Activity >>
What is needed is an exact repeat of the lines from the one holding "Given: Select the Roadster X 2.5kWh cell" through the final line of the data, with no pictures.

___ Task input ___

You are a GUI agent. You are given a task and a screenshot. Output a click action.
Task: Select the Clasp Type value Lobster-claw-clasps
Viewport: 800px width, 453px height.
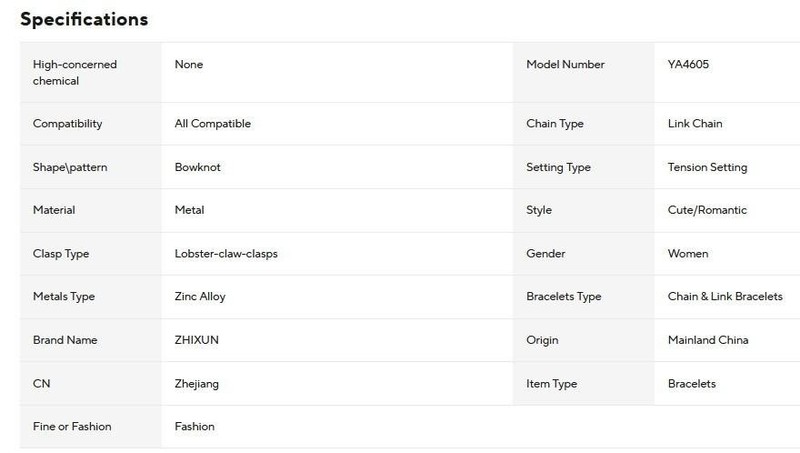[x=226, y=254]
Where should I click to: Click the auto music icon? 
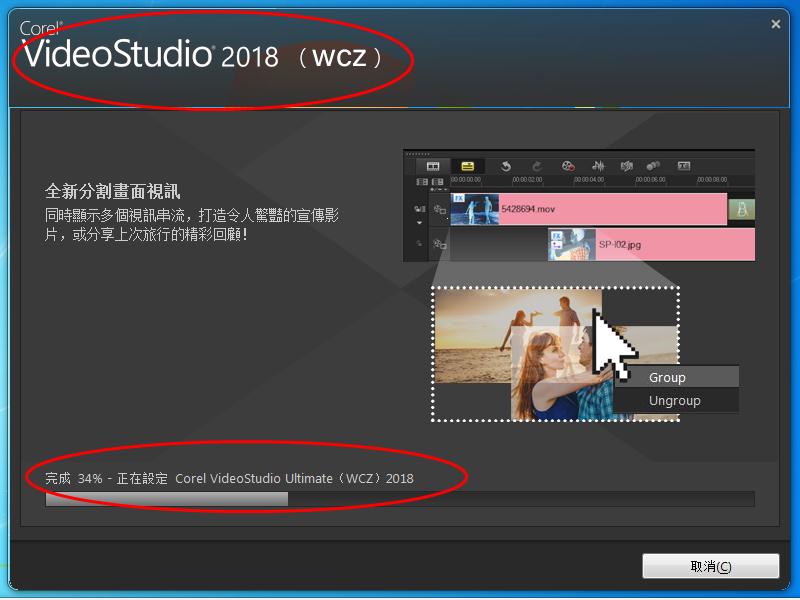click(627, 166)
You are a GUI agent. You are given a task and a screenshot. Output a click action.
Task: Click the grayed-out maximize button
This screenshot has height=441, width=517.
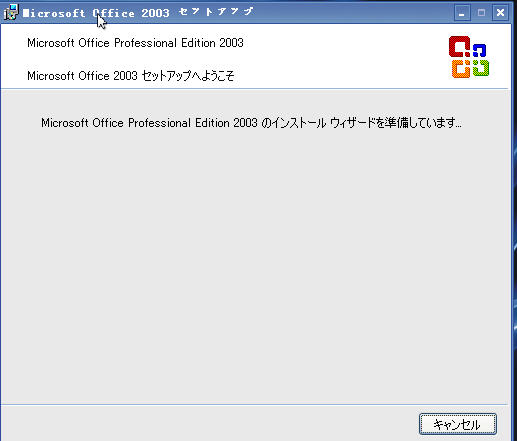(x=481, y=13)
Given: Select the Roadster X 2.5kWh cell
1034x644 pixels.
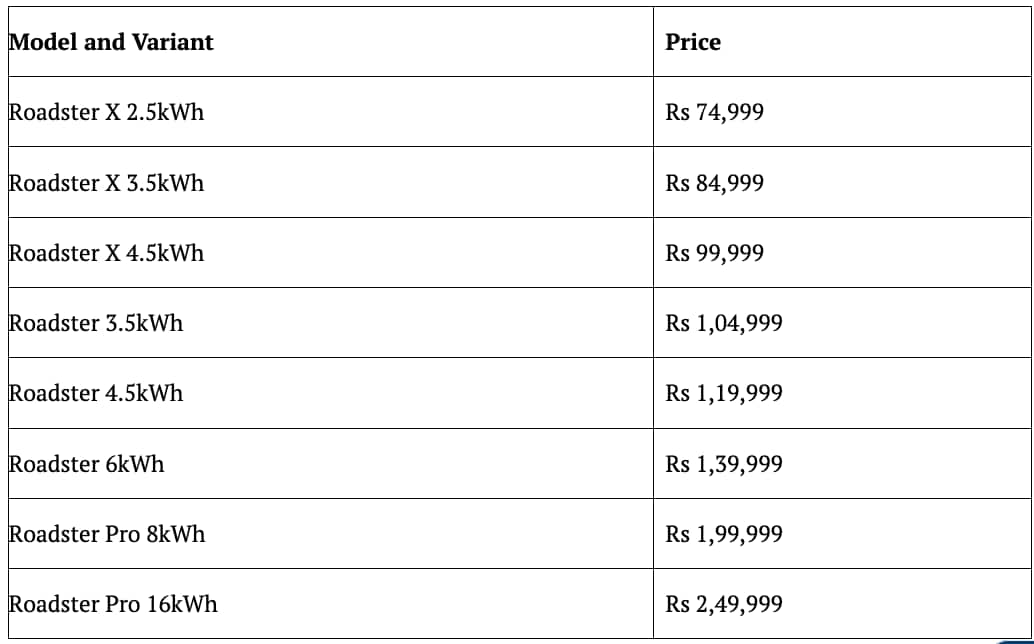Looking at the screenshot, I should 330,111.
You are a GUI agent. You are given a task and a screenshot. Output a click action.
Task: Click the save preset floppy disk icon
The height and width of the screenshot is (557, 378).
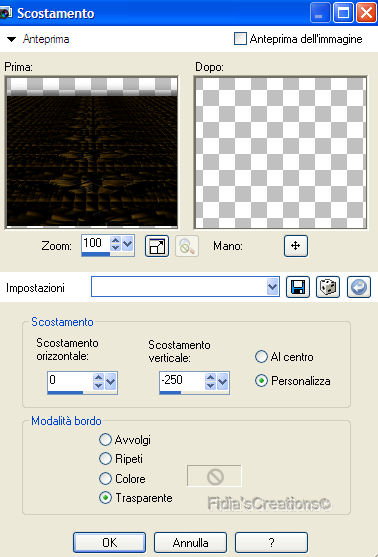coord(298,287)
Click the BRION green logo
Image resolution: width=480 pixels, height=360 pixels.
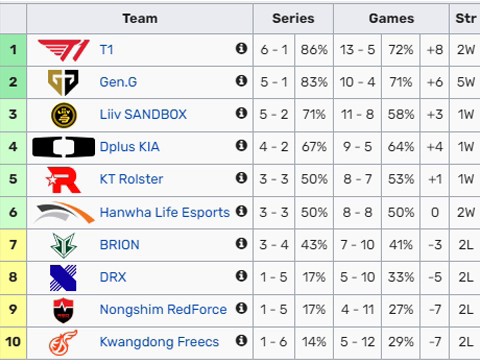pyautogui.click(x=63, y=245)
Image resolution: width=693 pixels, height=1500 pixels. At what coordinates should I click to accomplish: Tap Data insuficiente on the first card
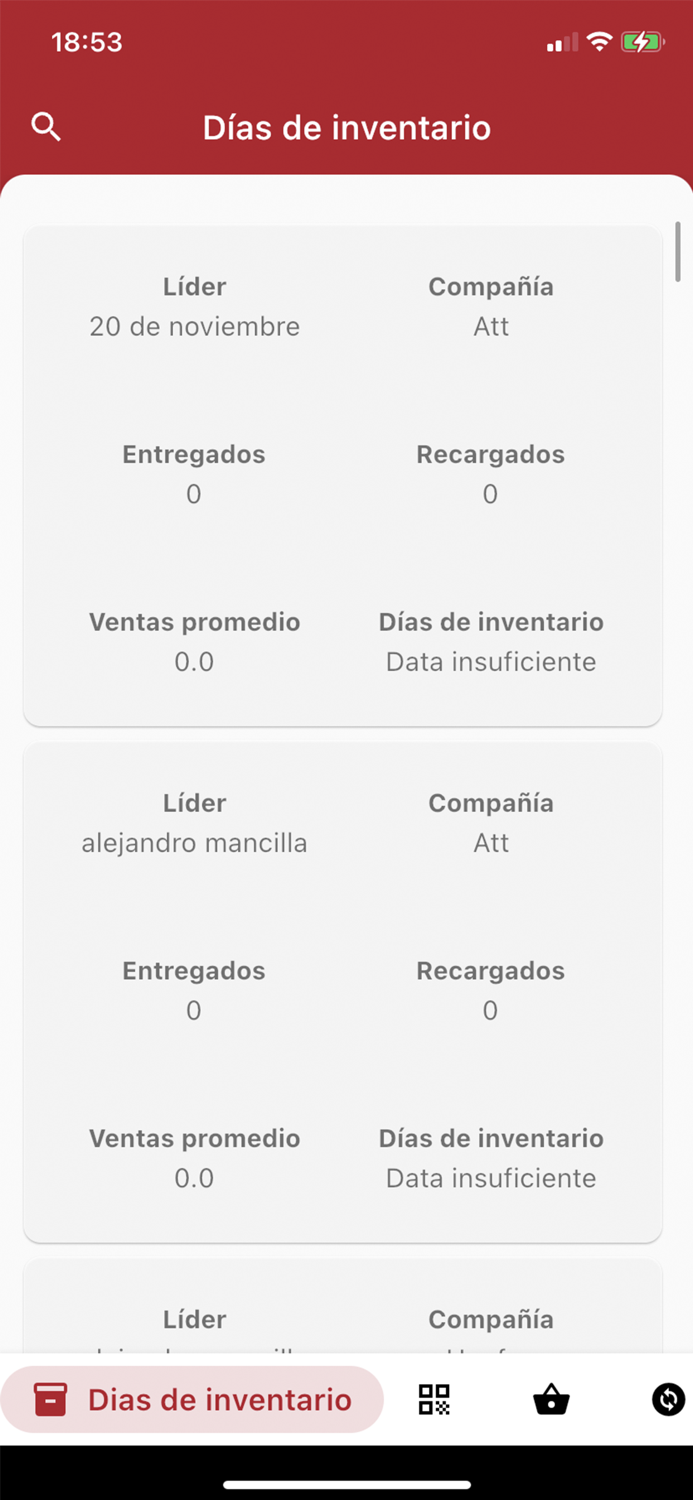[490, 661]
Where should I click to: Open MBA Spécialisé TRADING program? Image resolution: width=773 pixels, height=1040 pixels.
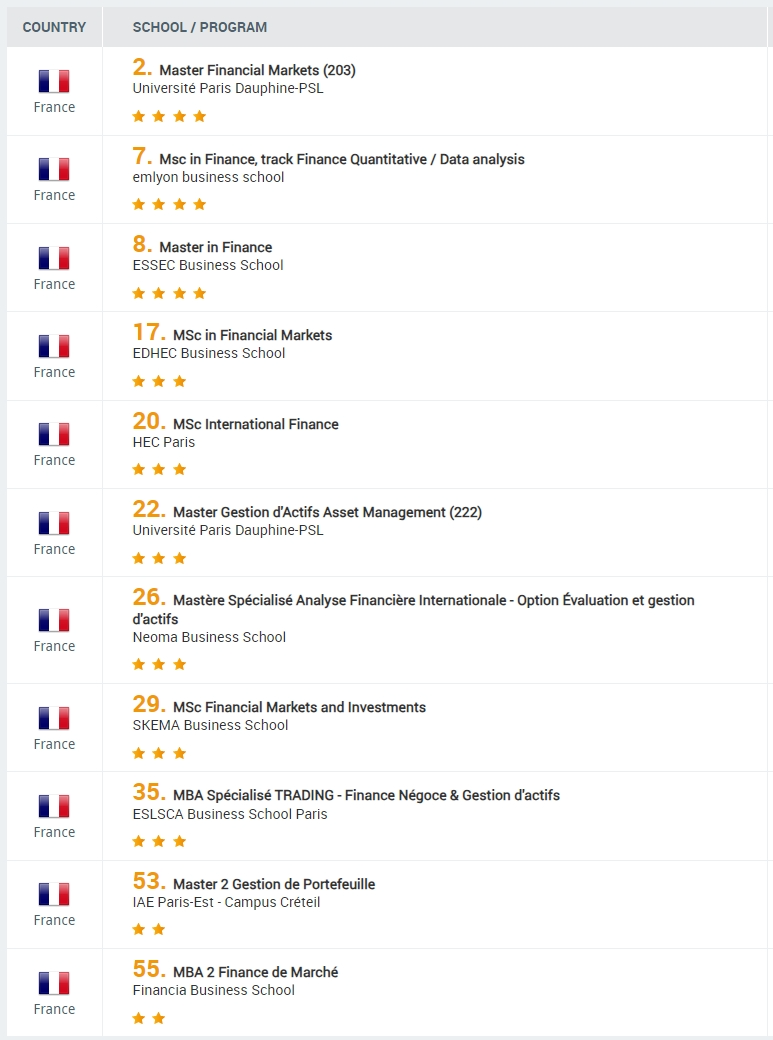[x=366, y=795]
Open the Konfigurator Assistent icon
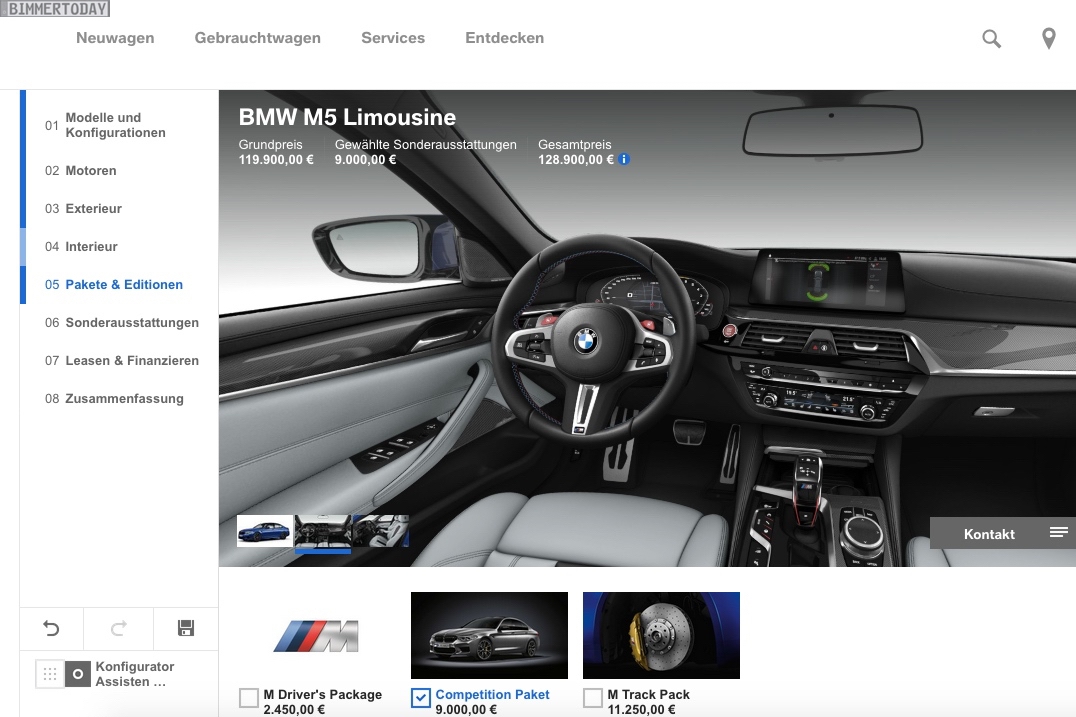The width and height of the screenshot is (1076, 717). (x=78, y=674)
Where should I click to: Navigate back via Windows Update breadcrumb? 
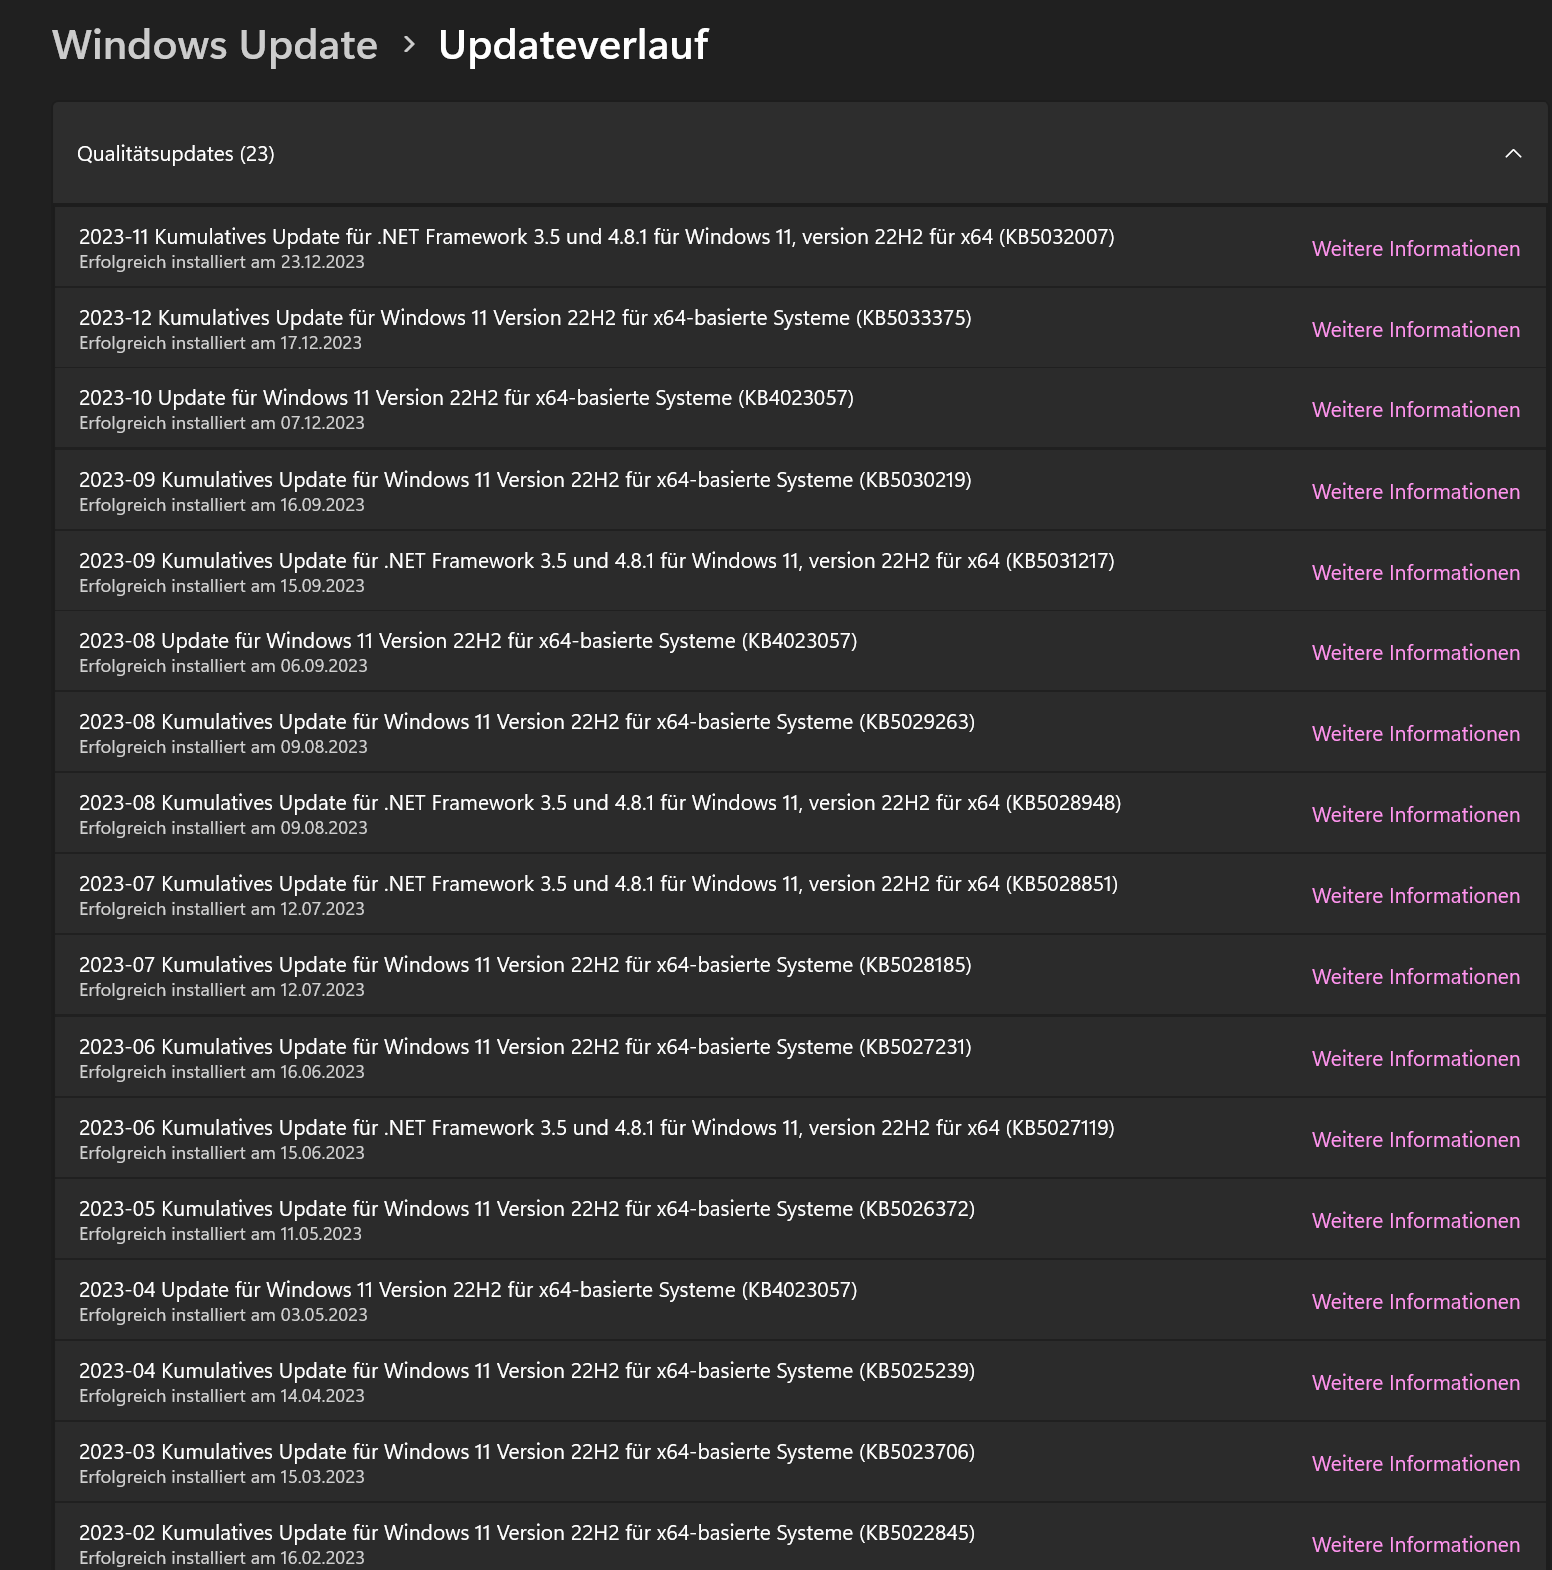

___

Written solution >>
Given: Select the Roadster X 2.5kWh cell
1034x644 pixels.
Looking at the screenshot, I should 330,111.
You are a GUI agent. You are given a task and a screenshot. Output a click action.
Task: Click the save preset floppy disk icon
The height and width of the screenshot is (557, 378).
coord(298,287)
Click the BRION green logo
Image resolution: width=480 pixels, height=360 pixels.
pyautogui.click(x=63, y=245)
Image resolution: width=693 pixels, height=1500 pixels. At what coordinates should I click to accomplish: Tap Data insuficiente on the first card
[490, 661]
Where should I click to: Open MBA Spécialisé TRADING program? Image resolution: width=773 pixels, height=1040 pixels.
[x=366, y=795]
Open the Konfigurator Assistent icon
The width and height of the screenshot is (1076, 717). (x=78, y=674)
Where should I click to: Navigate back via Windows Update breadcrumb? 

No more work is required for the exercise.